SELECTED EXCERPT
━━━━━━━━━━━━━━━━━━━━

John Paul Abranches, who successfully spurred Portugal to recognize the heroics of his Portuguese diplomat father, who saved 30,000 people during World War II, died on Feb. 5 in Antioch of complications from Alzheimer’s disease. He was 78.
A resident of the Bay Area for 50 years, Mr. Abranches was a tireless advocate for the memory of Aristides de Sousa Mendes, who – as Portugal’s consul general in Bordeaux, France – ignored his government’s orders and issued transit visas to ”undesirables” fleeing the Nazis.
De Sousa Mendes is credited with saving 10,000 European Jews and 20,000 other European nationals – a defiance that prompted Portuguese dictator Antonio Salazar to jettison de Sousa Mendes from the diplomatic corps, deny his pension, and black out de Sousa Mendes’ actions from official Portuguese records.
De Sousa Mendes, who is occasionally described as ”the Portuguese Schindler,” died in poverty in 1954.
Mr. Abranches – along with his siblings, relatives and others who learned about de Sousa Mendes’ life – organized petitions to Portugal’s government and spoke to groups around the United States in a campaign to highlight de Sousa Mendes’ achievements, and to force Portugal to redress its treatment of him.

━━━━━━━━━━━━━━━━━━━━

PROVIDED INFORMATION
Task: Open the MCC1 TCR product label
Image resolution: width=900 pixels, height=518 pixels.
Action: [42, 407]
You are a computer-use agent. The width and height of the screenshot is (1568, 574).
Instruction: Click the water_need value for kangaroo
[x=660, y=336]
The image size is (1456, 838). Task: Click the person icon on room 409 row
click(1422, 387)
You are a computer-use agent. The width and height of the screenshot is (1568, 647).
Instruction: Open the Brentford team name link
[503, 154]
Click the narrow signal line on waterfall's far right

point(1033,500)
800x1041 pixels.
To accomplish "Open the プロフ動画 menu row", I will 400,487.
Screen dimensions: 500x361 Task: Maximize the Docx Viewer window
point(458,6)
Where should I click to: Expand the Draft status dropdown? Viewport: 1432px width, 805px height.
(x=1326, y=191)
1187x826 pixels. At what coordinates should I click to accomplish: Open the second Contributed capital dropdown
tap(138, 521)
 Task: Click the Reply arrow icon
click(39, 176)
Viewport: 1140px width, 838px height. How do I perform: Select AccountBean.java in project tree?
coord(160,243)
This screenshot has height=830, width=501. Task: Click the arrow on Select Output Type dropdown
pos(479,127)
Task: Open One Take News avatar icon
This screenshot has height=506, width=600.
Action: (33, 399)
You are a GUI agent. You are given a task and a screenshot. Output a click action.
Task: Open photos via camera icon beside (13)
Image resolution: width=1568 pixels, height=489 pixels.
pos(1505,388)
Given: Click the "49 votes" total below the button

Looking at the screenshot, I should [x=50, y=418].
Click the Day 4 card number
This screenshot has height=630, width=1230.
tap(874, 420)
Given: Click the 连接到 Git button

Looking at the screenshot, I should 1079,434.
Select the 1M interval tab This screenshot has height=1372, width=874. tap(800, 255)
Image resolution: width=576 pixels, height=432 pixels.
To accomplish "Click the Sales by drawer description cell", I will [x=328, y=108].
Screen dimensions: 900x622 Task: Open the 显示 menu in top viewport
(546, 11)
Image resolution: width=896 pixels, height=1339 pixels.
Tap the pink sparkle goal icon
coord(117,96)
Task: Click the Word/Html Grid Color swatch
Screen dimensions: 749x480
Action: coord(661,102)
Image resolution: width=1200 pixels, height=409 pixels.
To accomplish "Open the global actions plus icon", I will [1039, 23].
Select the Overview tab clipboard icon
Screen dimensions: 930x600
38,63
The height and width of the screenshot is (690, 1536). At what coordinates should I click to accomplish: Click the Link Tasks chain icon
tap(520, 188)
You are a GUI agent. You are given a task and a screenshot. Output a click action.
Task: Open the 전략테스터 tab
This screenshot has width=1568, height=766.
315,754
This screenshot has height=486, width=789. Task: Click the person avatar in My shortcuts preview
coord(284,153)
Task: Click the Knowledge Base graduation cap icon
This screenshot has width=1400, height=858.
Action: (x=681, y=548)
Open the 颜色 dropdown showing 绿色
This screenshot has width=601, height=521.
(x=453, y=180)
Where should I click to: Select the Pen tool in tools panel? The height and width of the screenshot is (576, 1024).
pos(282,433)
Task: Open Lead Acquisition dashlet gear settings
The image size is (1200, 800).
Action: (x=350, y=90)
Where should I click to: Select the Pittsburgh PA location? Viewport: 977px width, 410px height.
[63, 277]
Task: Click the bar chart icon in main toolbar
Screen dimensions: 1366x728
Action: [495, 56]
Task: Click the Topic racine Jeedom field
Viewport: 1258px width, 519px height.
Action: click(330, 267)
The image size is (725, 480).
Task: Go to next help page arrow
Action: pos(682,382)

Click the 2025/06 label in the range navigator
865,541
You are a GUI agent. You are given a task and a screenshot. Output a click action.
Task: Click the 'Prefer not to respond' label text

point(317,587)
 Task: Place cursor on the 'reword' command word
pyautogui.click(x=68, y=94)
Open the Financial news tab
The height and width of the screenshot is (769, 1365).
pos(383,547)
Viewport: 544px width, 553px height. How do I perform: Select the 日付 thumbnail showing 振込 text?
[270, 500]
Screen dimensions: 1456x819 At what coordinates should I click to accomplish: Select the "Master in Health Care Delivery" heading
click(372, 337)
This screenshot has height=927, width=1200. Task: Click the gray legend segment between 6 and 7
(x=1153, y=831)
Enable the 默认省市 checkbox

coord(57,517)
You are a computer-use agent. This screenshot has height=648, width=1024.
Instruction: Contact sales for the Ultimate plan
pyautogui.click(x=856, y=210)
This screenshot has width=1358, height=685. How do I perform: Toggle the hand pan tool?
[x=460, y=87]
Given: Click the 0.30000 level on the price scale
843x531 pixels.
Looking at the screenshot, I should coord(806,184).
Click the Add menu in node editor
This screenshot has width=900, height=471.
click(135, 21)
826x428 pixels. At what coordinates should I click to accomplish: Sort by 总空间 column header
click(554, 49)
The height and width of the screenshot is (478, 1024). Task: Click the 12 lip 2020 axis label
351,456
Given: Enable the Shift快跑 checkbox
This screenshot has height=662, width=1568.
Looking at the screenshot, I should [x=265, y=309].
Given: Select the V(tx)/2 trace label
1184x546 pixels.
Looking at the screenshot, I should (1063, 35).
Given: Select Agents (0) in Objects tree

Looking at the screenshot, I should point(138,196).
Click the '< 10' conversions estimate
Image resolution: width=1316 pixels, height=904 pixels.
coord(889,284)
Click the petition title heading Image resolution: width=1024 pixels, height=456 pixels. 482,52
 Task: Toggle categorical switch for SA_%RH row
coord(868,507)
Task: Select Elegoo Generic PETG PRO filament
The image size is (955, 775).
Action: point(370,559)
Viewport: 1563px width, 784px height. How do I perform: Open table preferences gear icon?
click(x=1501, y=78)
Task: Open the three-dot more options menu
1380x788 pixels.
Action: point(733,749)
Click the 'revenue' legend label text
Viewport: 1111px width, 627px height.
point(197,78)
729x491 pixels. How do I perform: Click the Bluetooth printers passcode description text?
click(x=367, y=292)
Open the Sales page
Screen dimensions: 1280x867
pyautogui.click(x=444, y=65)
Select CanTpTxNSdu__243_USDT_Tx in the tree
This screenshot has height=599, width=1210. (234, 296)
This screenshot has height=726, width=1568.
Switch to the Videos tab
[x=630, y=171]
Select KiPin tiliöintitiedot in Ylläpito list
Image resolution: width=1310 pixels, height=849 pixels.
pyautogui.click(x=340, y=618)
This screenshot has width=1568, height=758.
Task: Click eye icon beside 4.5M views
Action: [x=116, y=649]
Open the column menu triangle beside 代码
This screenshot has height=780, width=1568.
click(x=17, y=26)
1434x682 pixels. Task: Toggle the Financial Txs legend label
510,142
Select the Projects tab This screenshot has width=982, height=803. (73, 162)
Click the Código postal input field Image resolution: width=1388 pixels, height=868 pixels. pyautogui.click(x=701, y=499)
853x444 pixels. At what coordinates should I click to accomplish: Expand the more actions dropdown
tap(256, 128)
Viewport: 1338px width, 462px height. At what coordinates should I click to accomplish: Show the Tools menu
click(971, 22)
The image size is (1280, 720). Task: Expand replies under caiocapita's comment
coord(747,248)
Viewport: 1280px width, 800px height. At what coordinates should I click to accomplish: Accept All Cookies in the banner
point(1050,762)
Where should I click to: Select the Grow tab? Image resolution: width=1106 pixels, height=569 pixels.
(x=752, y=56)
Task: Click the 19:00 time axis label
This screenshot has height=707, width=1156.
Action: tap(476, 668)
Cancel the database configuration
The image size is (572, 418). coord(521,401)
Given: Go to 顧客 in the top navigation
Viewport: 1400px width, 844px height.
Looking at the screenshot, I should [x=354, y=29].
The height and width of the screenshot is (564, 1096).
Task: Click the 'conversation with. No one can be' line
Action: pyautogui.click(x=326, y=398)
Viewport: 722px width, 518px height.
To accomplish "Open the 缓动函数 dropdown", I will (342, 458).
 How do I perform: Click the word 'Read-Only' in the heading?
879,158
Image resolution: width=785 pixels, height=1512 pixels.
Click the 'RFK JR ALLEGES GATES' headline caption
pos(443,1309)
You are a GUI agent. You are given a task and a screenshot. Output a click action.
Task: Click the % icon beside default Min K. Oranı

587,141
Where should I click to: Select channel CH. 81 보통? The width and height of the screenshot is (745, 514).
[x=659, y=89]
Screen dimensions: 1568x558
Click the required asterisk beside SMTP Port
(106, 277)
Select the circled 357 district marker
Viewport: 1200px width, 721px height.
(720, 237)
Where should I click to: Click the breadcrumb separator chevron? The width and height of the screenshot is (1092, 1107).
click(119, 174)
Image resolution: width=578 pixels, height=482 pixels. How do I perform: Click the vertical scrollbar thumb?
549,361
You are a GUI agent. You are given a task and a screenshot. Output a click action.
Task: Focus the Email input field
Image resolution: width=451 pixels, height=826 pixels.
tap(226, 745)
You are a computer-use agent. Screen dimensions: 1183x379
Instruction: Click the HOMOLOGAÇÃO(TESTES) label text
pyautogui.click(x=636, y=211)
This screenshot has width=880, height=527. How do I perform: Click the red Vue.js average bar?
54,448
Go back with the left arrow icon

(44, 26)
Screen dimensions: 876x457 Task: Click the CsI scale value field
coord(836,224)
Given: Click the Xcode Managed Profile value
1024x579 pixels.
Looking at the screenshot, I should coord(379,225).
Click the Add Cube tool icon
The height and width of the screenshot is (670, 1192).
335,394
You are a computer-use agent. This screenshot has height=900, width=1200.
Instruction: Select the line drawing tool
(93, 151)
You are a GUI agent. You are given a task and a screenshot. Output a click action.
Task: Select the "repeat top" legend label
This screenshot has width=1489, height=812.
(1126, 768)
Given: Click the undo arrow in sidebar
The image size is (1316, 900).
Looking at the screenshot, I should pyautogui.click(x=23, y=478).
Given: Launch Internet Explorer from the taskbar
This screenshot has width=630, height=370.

━━━━━━━━━━━━━━━━━━━━

TASK TO CARRY OUT
Continue the obituary of John Paul Abranches from the point where it stops, picking up after the paragraph on his campaign for Aristides de Sousa Mendes.

WRITTEN RESPONSE
In 1987 – 17 years after Salazar’s death – Portugal’s government apologized for its behavior, and in subsequent years restored de Sousa Mendes’ name to the ranks of diplomat, awarded him Portugal’s highest civilian medal, and held a state dinner in his honor – an event that Mr. Abranches attended outside of Lisbon in 1995.
Mr. Abranches was himself a victim of Portugal’s old campaign to discredit his father. In his early teenage years, while still in Portugal, teachers would ask Mr. Abranches if he were the son of Aristides de Sousa Mendes. When he confirmed the connection, ”He’d be failed. It was that dramatic,” said Sheila Abranches, one of Mr. Abranches’ four children. ”He pretty much had to (move) from Portugal.”
Mr. Abranches immigrated to the United States in 1950, he joined the Army, and later moved to the Bay Area, where he worked as an architectural draftsman. Like his father (who was Portugal’s consul general in San Francisco in the 1920s), Mr. Abranches made it his life’s mission to aid strangers. He helped other immigrants to the Bay Area learn English and gain housing, and was head of the Vietnamese Refugee Committee in Dublin, where he lived for most of his Bay Area years. Mr. Abranches was an active member of Dublin’s St. Raymond’s Catholic Church, where a memorial service was held Feb. 11.
As the story of his father became better known – through the 2000 documentary ”Diplomats for the Damned,” and such events as the U.N. exhibit in 2000 that honored de Sousa Mendes and other ”Righteous Diplomats” – Mr. Abranches took comfort knowing his activism made a difference.
Sheila Abranches will continue to speak publicly about de Sousa Mendes.
So will Joao Crisostomo, a friend of Mr. Abranches who is vice president of the International Raoul Wallenberg Foundation. ”We need to let young people know about the heroes of the past,” Crisostomo said. ”They will be ignored if they are not kept being remembered. It’s a job that will never stop.”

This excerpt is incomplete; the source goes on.